The Unclaimed Property Fund consists of wages, insurance policy proceeds, dividends, stocks, bonds, bank accounts, customer overpayments and capital credit distributions that did not have any activity for one to five years, depending on type of instrument. The companies have the responsibility to take reasonable steps to inform the customer before transferring the funds to the State Treasurer. Usually the companies simply lose track of the customer due to incorrect customer information, change of address or untimely death. According to North Carolina law these funds are transferred to the Department of State Treasurer for safekeeping for the purpose of locating the owner.
In order to find your lost property go to the website www.nctreasurer.com and follow the link to the “NC Cash Program”. If you find your name and your previous or current address you can file a claim for the return of your property.
Some property claims can be made by utilizing the E-Claim Process, it attempts to automatically match the owner information with the information of the claimant. In cases where your claim cannot be handled using the E-Claim Process, you will need to print the claim, sign it and mail it along with the required documentation to the address provided.
Assisting in Education of North Carolina Students
The North Carolina State Education Assistance Authority (NCSEAA), an agency of the State of North Carolina, was established in 1965, it promotes access to higher education, administers saving programs and financial aid, teaches educators about financial aid administration, informs students and their parents about paying for higher education and advocates for resources to support worthy and needy higher education students.
Carolina General Statute 116B-7 ensures that the interest earnings from the Unclaimed Property Fund, after redacting administrative expenses, be transferred to the NCSEAA. The fund are then used to provide grants and low interest loans to eligible North Carolina students enrolled in post-secondary studies.

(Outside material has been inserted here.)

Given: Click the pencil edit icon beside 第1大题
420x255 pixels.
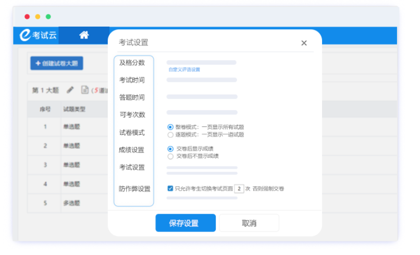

In the end of 2016, $5 million dollars from the interest earned was transferred to the NCSEAA, a further $32 million from the fund’s principal was also transferred. More than 79,000 students were helped by the NCSEAA with loans and grants from the Unclaimed Property Fund during the period of 2015-2016.
The North Carolina General Assembly also voted that certain funds from the fund’s principal be sent to the Department of Veterans Scholarship Fund and the Community College Programs. The amounts sent were $6.5 million dollars and $16.3 million dollars respectively.